Hard Rock Music: History, Artists & Bands

Instructor: Benjamin Olson
This lesson will explain the history of the hard rock subgenre. We will explore how genre distinctions are made and how hard rock came to be defined as distinct from other types of rock music.

Hard Rock Subgenres

Popular music genres are constantly spawning new subgenres. What exactly are the differences between rock'n'roll, rock, hard rock, heavy metal, soft rock, progressive rock and on, and on, and on? As the popular music scholar Simon Frith has observed, for fans of music, talking about popular music is just as important as the music itself.

Hard rock is one of the many subgenres that distinguishes a certain type of rock music from other types of rock music. Hard rock is characterized by an emphasis on bluesy guitar riffs, powerful vocals, and heavy, thunderous drums.

In order to understand what makes a subgenre like hard rock meaningful, we must understand the other genres that contrast it. For instance, soft rock is characterized by catchy melodies, ballads, relatively light drumming, and soothing vocals. Hard rock, in comparison, is characterized by more driving melodies, few ballads, guitar solos, loud drumming, and vocals that approach shouting or screaming. Both of these subgenres - soft rock and hard rock - make sense in comparison to one another. Soft rock and hard rock are subgenre terms created by fans and journalists to explain the different poles of the rock spectrum.

Origins of Hard Rock

Hard rock came about as a subgenre in the 1960s. Rock music was still very much in its early days. The 1950s saw rock music, or rock'n'roll as it was often called in the 50s and 60s, explode onto the stage of American popular culture with dramatic force. African-American based rhythm and blues was fused with southern country and western genres to create a genre that would define youth culture in the middle of the 20th century. Artists like Little Richard, Elvis Presley, Fats Domino, and Buddy Holly enraptured young audiences and outraged conservative parents throughout the 1950s.

By the early 1960s, rock'n'roll had started to splinter into numerous subgenres. While the rock'n'roll of the 1950s was deeply rooted in rhythm and blues, the rock'n'roll of the 1960s assimilated many other influences from other popular genres. The girl groups of the early 60s like the Supremes, the Shirelles, and the Crystals fused the vocal pop music of the 1940s with rhythm and blues, as well as rock'n'roll, to make the first major distinction between the more hard edged rock and the more pop-friendly versions of rock. As British rock groups started appearing in droves, sparking what would be called the British Invasion, the distinction between softer rock and harder rock become more apparent.

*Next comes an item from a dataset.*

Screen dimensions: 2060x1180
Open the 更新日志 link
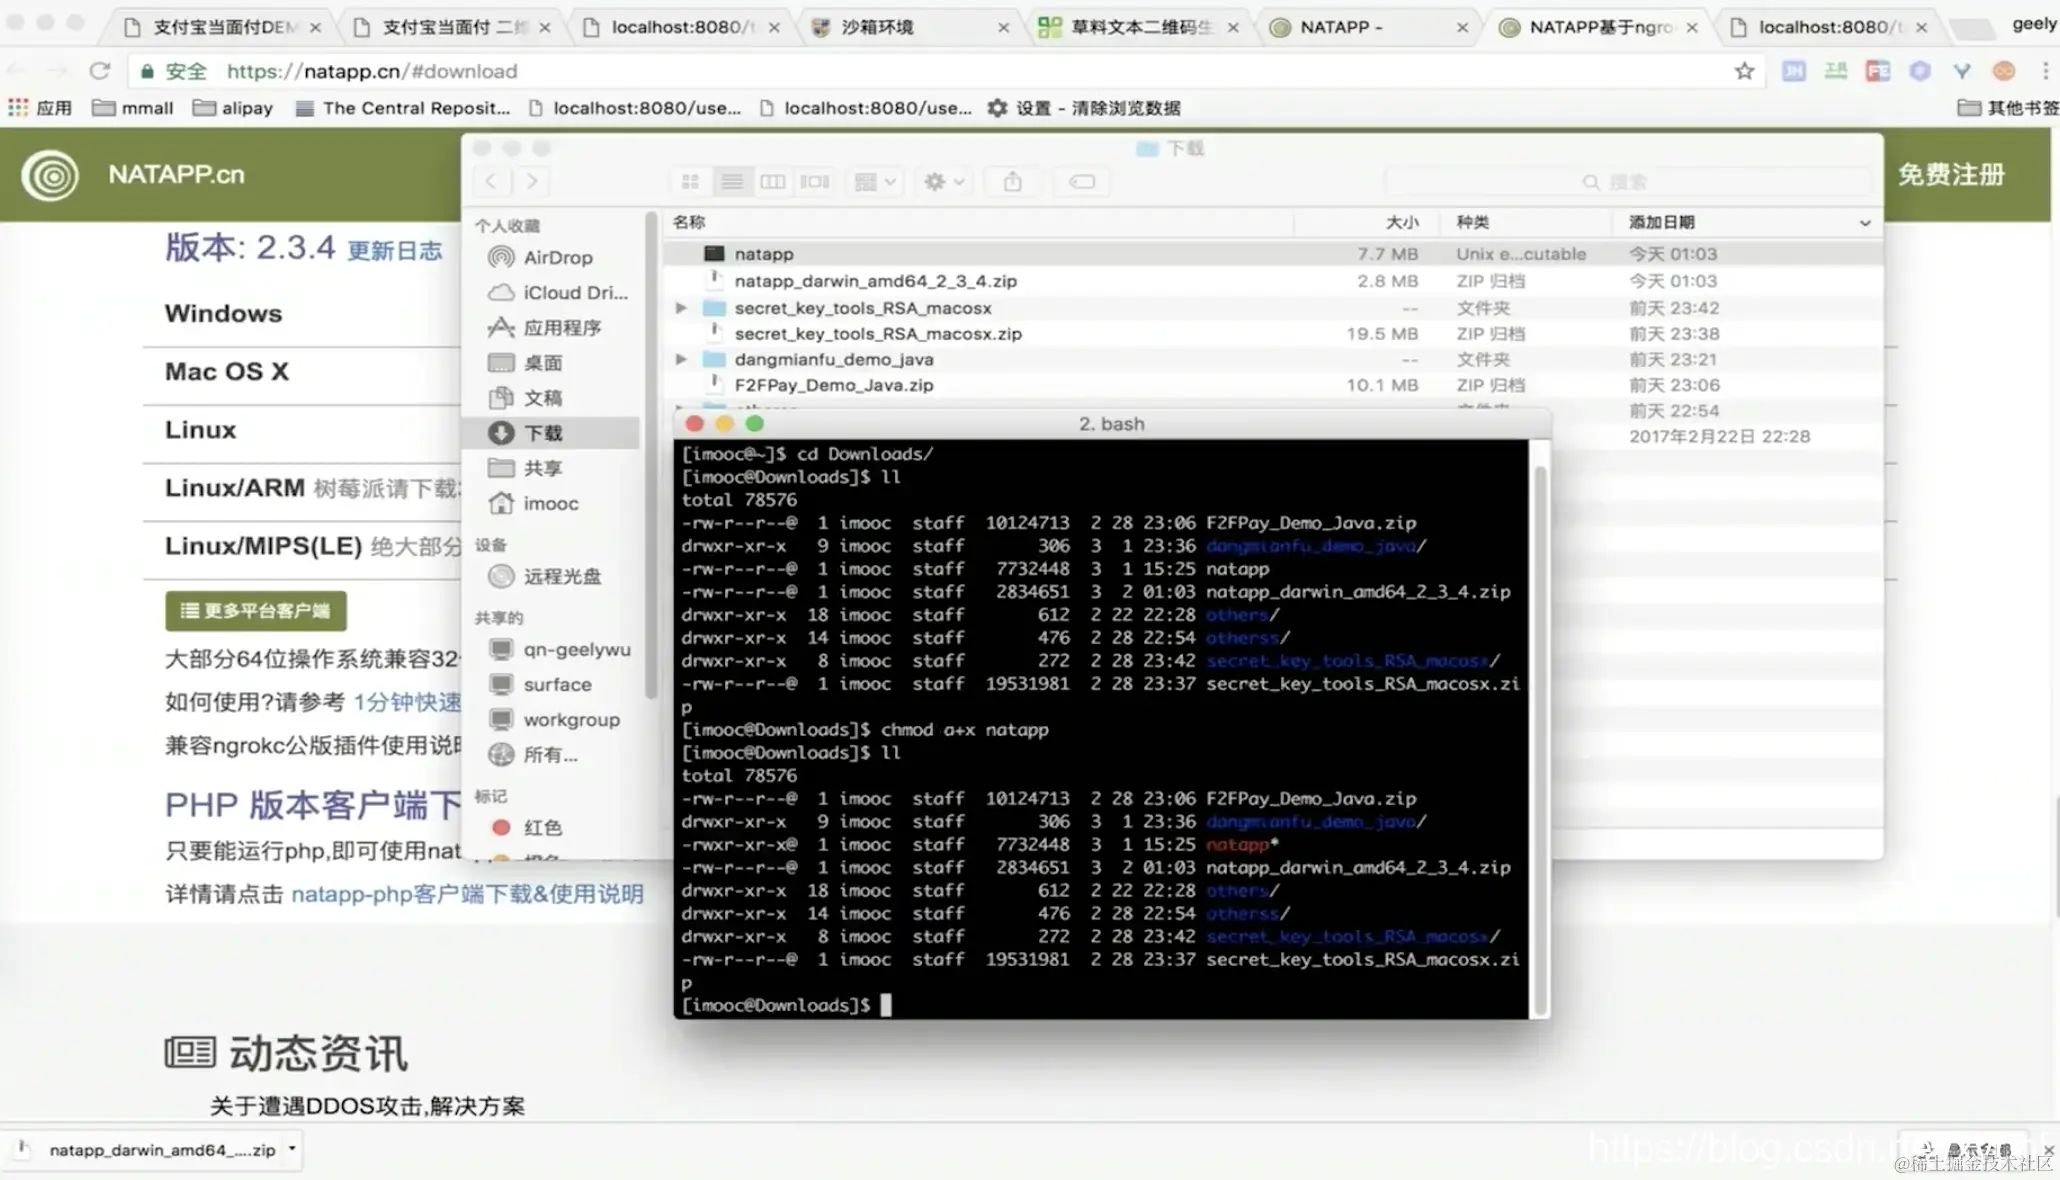click(394, 251)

The Late 1960s and the Splintering of Rock

As the 1960s wore on and the subcultures surrounding rock music became more polarized, the distinction between pop and rock become more significant. The harder versions of rock become more political, with some specializing in lyrics criticizing the Vietnam War or the repressive conformity of the 1950s. The folk music scene in America had expressed a leftist ideological streak for decades, and rock music began to assimilate many of these tendencies. For many, Bob Dylan was the most visible bridge between the worlds of left-leaning folk and politically conscious rock.

Keith Moon, charismatic drummer for the Who.

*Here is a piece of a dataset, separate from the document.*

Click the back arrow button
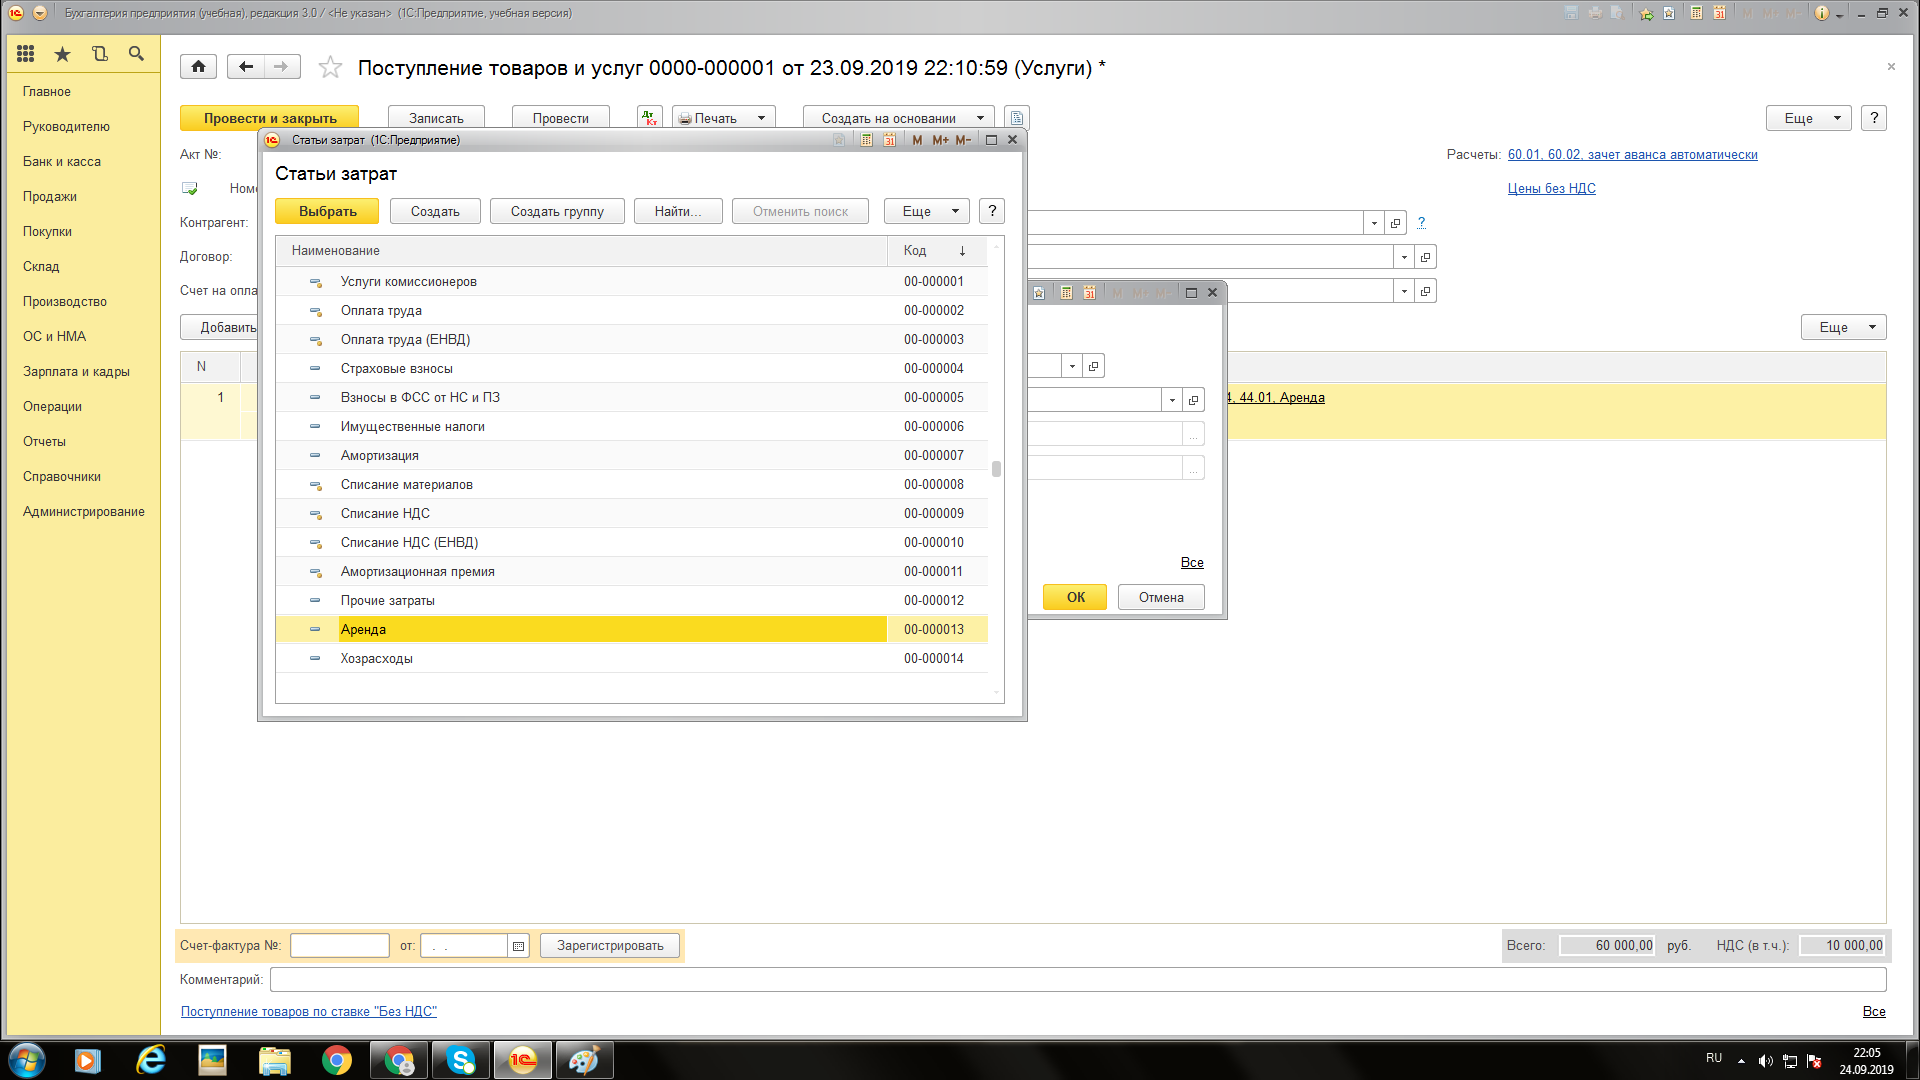The image size is (1920, 1080). coord(246,67)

Many of the British bands that began as much more pop-friendly, easy listening version of rock in the early 1960s had become much harder and more experiential by the second part of the decade. The Beatles, the Rolling Stones, and especially the Who set the stage for the distinction between hard rock and soft rock. The Beatles delighted in LSD inspired psychedelia, the Rolling Stones rediscovered their hard-edged, bluesy roots, and the Who destroyed their fans' eardrums figuratively, and their instruments literally, with the most intense rock music of the era.